_Lesetext:_
+---+

Holert und Terkessidis beschreiben die Wege der Migrant*innen, die über alte Karawanenrouten unter beschwerlichen Bedingungen durch die Sahara führten. Ihre Reise würde ständig durch algerische Grenzschützer und Polizisten unterbrochen und viele von ihnen wurden festgenommen und in der Wüste, an der algerischen Grenze, wieder ausgesetzt. Doch die Menschen kamen wieder zurück nach Oujda, denn der erneute Weg durch die Sahara zurück nach Südafrika stellte keine Option für sie dar. Die Ziele der Migrierenden ändern sich, sie sind ständig auf dem Weg, wollen immer weiter, werden wieder zurückgebracht und reisen dann wieder weiter. Ihre Pläne ändern sich immer wieder in der Situation, weil sie sich den neuen Gegebenheiten immer wieder anpassen müssen. Sie kommen nie irgendwo an und befinden sich durchgehend in einem Zustand des Dazwischen-Seins.

+---+

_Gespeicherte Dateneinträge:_
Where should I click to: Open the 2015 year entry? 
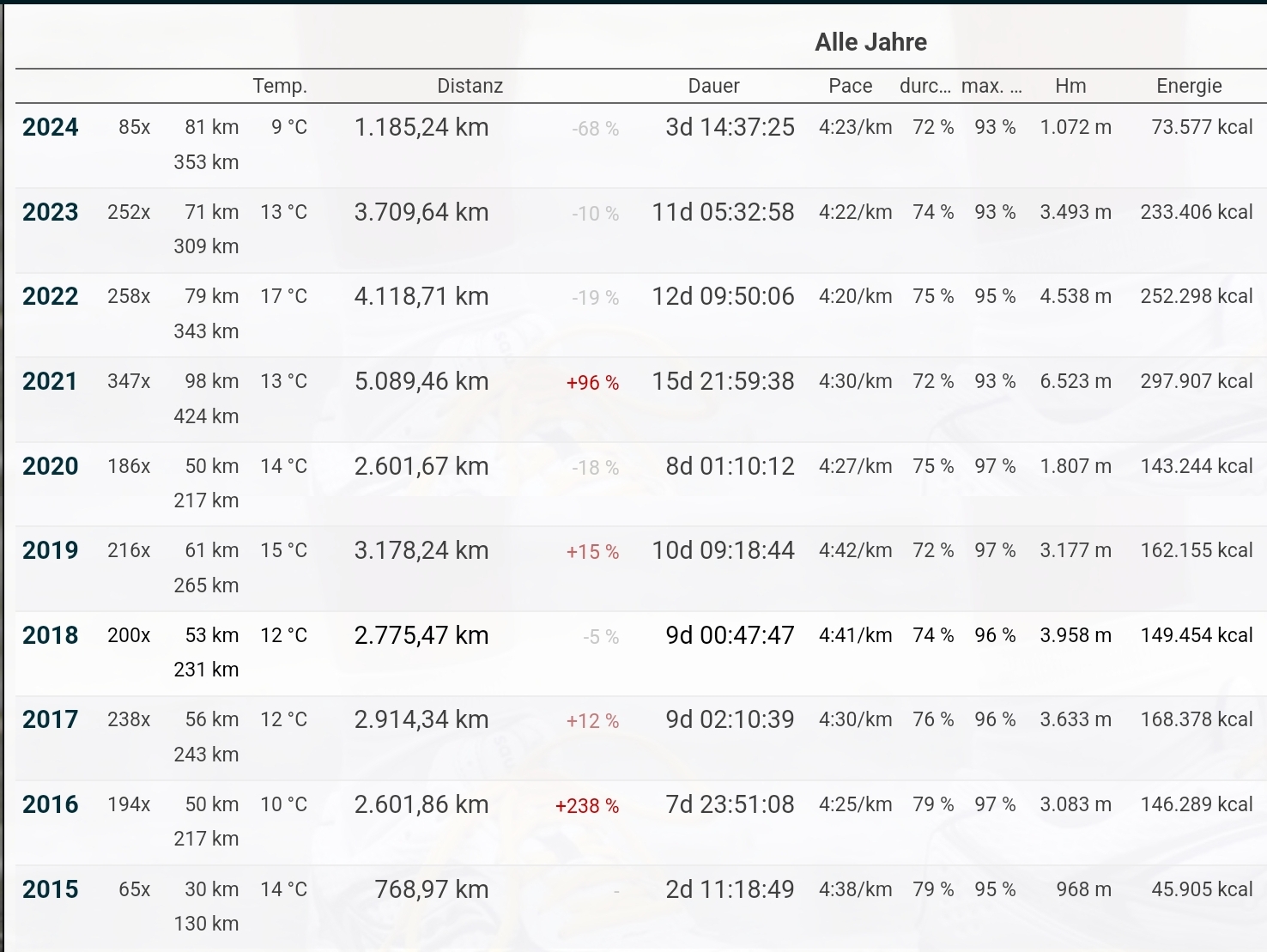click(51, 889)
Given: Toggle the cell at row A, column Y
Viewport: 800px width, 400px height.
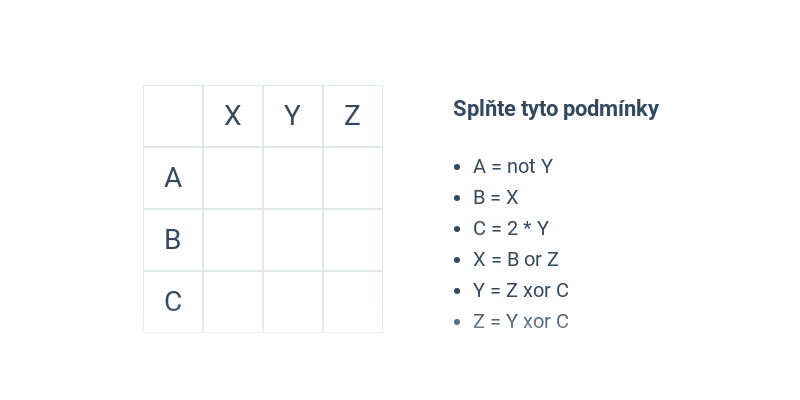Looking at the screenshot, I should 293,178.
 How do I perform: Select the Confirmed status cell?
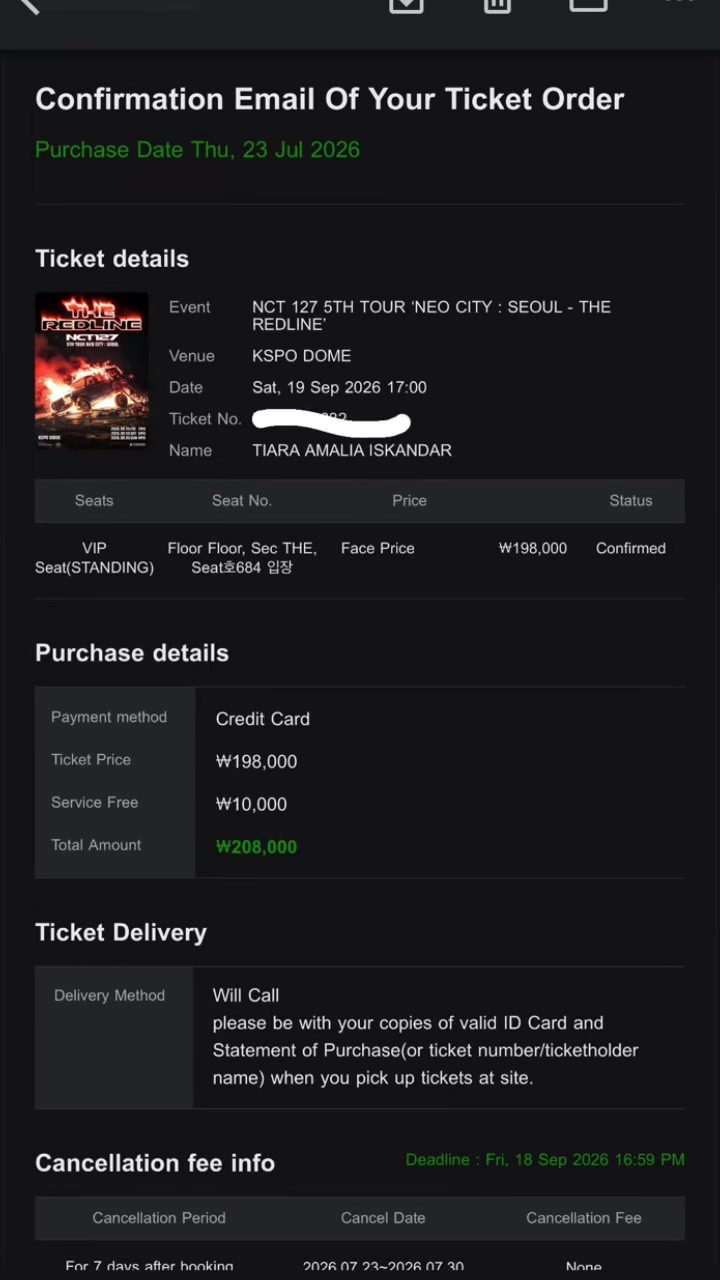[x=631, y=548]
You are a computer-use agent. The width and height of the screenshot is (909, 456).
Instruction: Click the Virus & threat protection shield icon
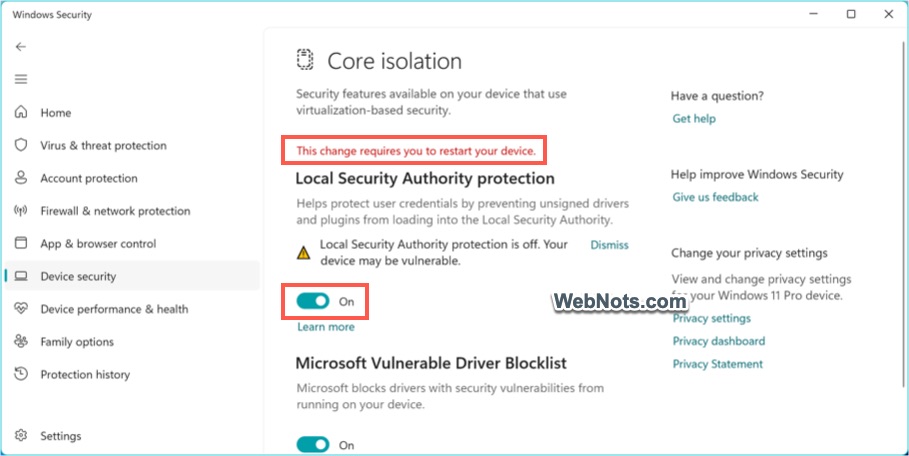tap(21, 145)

+---+

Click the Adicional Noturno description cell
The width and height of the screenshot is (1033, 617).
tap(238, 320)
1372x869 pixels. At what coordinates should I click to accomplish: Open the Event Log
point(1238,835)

+---+

_Aufgabe A:_
Gib aus dem Lesetext über die Wege der Migrant*innen alles von „Holert und Terkessidis“ bis hinunter zu „Zustand des Dazwischen-Seins.“ Wort für Wort wieder.
_Aufgabe B:_
Beantworte zum Lesetext über die Wege der Migrant*innen diese Fragen:
(i) Wer beschreibt die Wege der Migrant*innen?
(ii) In welche Stadt kamen die Menschen wieder zurück?
(iii) Wo wurden viele von ihnen nach der Festnahme ausgesetzt?
_Aufgabe C:_
Schreib den Text über die Wege der Migrant*innen durch die Sahara nach seinem letzten Satz weiter.

_Antwort A:_
Holert und Terkessidis beschreiben die Wege der Migrant*innen, die über alte Karawanenrouten unter beschwerlichen Bedingungen durch die Sahara führten. Ihre Reise würde ständig durch algerische Grenzschützer und Polizisten unterbrochen und viele von ihnen wurden festgenommen und in der Wüste, an der algerischen Grenze, wieder ausgesetzt. Doch die Menschen kamen wieder zurück nach Oujda, denn der erneute Weg durch die Sahara zurück nach Südafrika stellte keine Option für sie dar. Die Ziele der Migrierenden ändern sich, sie sind ständig auf dem Weg, wollen immer weiter, werden wieder zurückgebracht und reisen dann wieder weiter. Ihre Pläne ändern sich immer wieder in der Situation, weil sie sich den neuen Gegebenheiten immer wieder anpassen müssen. Sie kommen nie irgendwo an und befinden sich durchgehend in einem Zustand des Dazwischen-Seins.

_Antwort B:_
(i) Holert und Terkessidis
(ii) Nach Oujda
(iii) In der Wüste, an der algerischen Grenze

_Antwort C:_
Außerdem erläutern Holert und Terkessidis, dass sich durch Gastarbeit entlang der Migrationsrouten Menschen ansiedeln würden, weil sie dort einen Job gefunden haben, der Auskommen sichere und sozialen Anschluss mit sich bringe. Andere wiederrum fänden nur Gelegenheitsjobs, die nicht erlauben würden weiterzuziehen. Aus diesem Grund würden entlang der Routen überall „Ghettos“ entstehen. Diese Ghettos hätten einen „höchst provisorischen Charakter“ (Ebd., 34f.) und die Bewohner dieser Orte befänden sich in einem Zustand, den die Autoren als „erstarrte Bewegung“ (Ebd., 35) bezeichnen. Die Menschen dort, wären in der Bewegung festgefroren (Ebd., 35). Sie bleiben, weil sie aus verschiedenen Gründen nicht weiterkommen. So müssten viele auf dem Weg jahrelang arbeiten, um genug Geld für die Schleuser zu verdienen und wenn sie endlich genug Geld hätten, würden sie von den Schleuserorganisationen erneut in einen Zustand des Stillstands versetzt, indem sie in provisorischen Zeltdörfern auf die nächste Möglichkeit zur Überfahrt warten müssten (Ebd., 37).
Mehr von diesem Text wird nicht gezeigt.